Potongan Teks
──────────────────────────────

Pemilih memasukkan surat suara ke dalam kotak suara saat Pemilu.

Ketika KPPS Tersandera

“Tidak bisa, Pak. Mereka tidak mau mendengarkan penjelasan dari KPPS dan lainnya. Inginnya KPU Kota Banjarbaru langsung!” demikian penjelasan yang disampaikan oleh salah seorang anggota PPK ketika itu. Rabu, 17 April 2019. Saat waktu pemungutan suara di tingkat TPS sudah berakhir. Tegas pesannya, juga terasa ada kepanikan.

Waktu itu memang sudah melewati pukul 13.00 Wita. Seyogyanya penghitungan suara di tingkat Tempat Pemungutan Suara (TPS) sudah harus dimulai. Namun pada salah satu TPS tidak dapat dilakukan. Informasi awalnya, ada sejumlah pemilih yang protes. Lalu mereka menekan dan melarang Petugas Kelompok Penyelenggara Pemungutan Suara (KPPS) melakukan penghitungan suara. KPPS seolah ‘tersandera’.

Sudah lupa berapa orang pemilih persisnya, namun mungkin ada sekitar 20-an orang. Mereka ngotot dan tidak mau menerima penjelasan dari KPPS, PPS, pun PPK. Tuntutannya agar dihadirkan secara langsung KPU Kota Banjarbaru. Setelah menyelesaikan hal lain, yang sebenarnya juga belum selesai, ditambah lagi tidak ada anggota lain yang dapat bersedia mendatangi, akhirnya kuputuskan untuk datang langsung ke lokasi.

Ditemani oleh 1 orang rekan sekretariat dan 1 orang petugas pengamanan dari kepolisian, serta dalam kondisi hanya mengenakan baju kaos yang sudah penuh keringat plus hanya sempat memakai sendal jepit, kami mendatangi lokasi di mana TPS itu berada.

Sesampainya di TPS, terlihat suasana memang tidak sebagaimana harusnya. Tampak ketegangan dan tentu saja sebagaimana informasi awal, penghitungan suara belum dilakukan. Akhirnya aku mengambil tempat, duduk, dan memulai pembicaraan dengan diawali memperkenalkan diri sekaligus menyampaikan permohonan maaf karena baru saja bisa datang, dan dalam keadaan yang dapat dikatakan berantakan.

Kemudian kucoba mendengarkan keluhan dan tuntutan yang disampaikan oleh para pemilih tersebut, sembari sesekali melontarkan pertanyaan untuk memperjelas duduk permasalahan. Tuntutan mereka jelas, agar memperoleh surat suara dan dapat memilih, atau memberikan suaranya.

──────────────────────────────

Data yang Diberikan
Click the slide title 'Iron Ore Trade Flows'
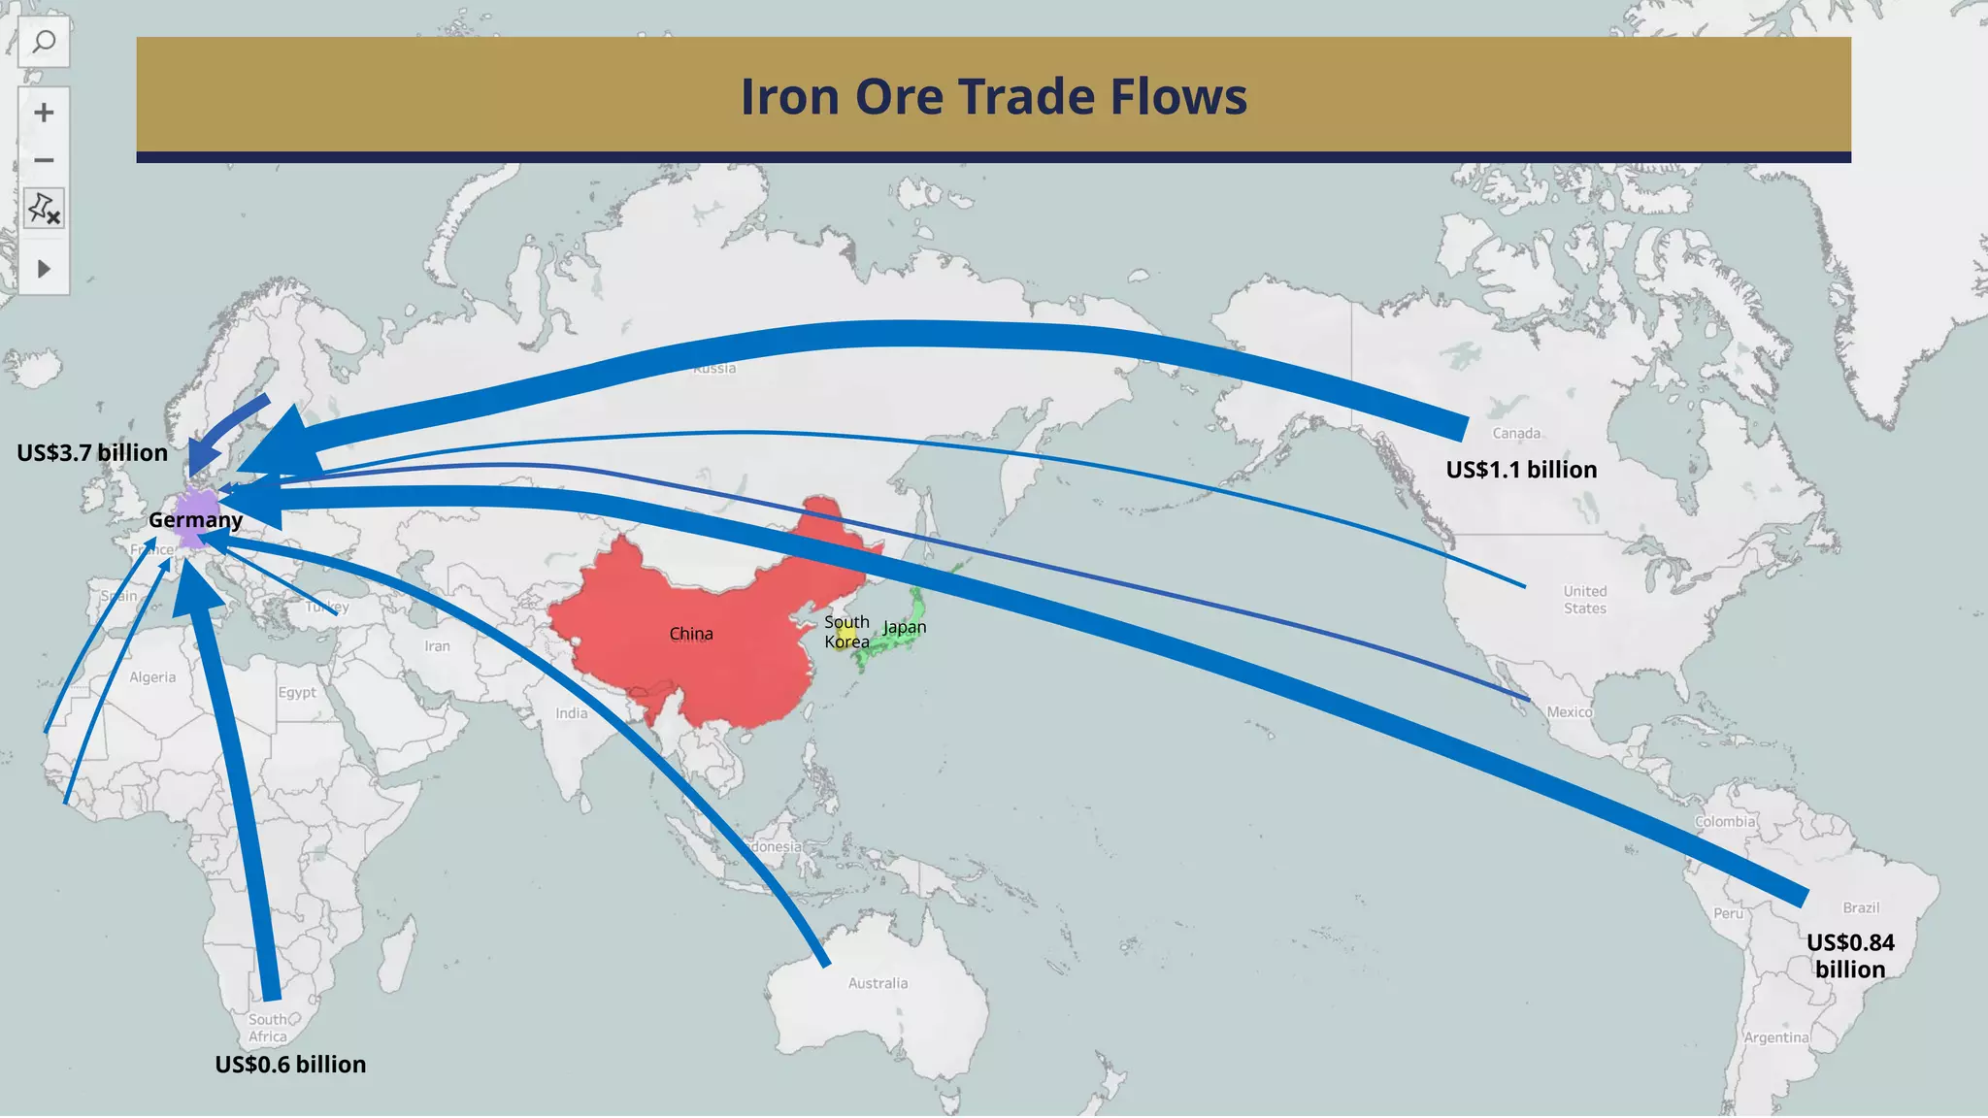coord(993,97)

──────────────────────────────

Ketentuan Latihan
A - Dalam potongan teks tentang KPPS yang tersandera, siapa saja yang menemani ke lokasi TPS?
B - Teruskan potongan teks tentang KPPS yang tersandera, mulai setelah kalimat terakhirnya.

Hasil Akhir
A - Satu orang rekan sekretariat dan satu orang petugas pengamanan dari kepolisian.

B -
Setelah mendengarkan keseluruhan, dapat kemudian disimpulkan bahwa mereka memang bukan pemilih setempat. Tidak tercantum dalam Daftar Pemilih Tetap (DPT), juga tidak memiliki KTP-el dengan alamat setempat. Namun memaksa untuk dapat memilih hanya dengan menunjukkan KTP. Namun itu ditolak oleh Petugas KPPS. Dalam hal ini, KPPS telah bertindak dengan benar.

Peraturan memang memperkenankan bahwa pemilih yang tidak tercantum dalam DPT dapat tetap memilih, dengan menunjukkan KTP-el. Namun itu berlaku bagi alamat KTP-el setempat. Selain itu, juga dengan catatan sepanjang surat suara masih tersedia. Jika sudah benar memiliki KTP setempat namun surat suara sudah habis, maka dapat memilih di TPS terdekat lainnya.

Hanya saja, ketika jelang hari pemungutan suara pada Pemilu 2019 lalu, sebaran disinformasi dan bahkan hoaks begitu hebat. Salah satunya adalah siapa pun boleh memilih hanya dengan memperlihatkan KTP. Informasi itu tidak utuh. Rupanya banyak sekali yang termakan. Kejadian di atas hanyalah salah satunya.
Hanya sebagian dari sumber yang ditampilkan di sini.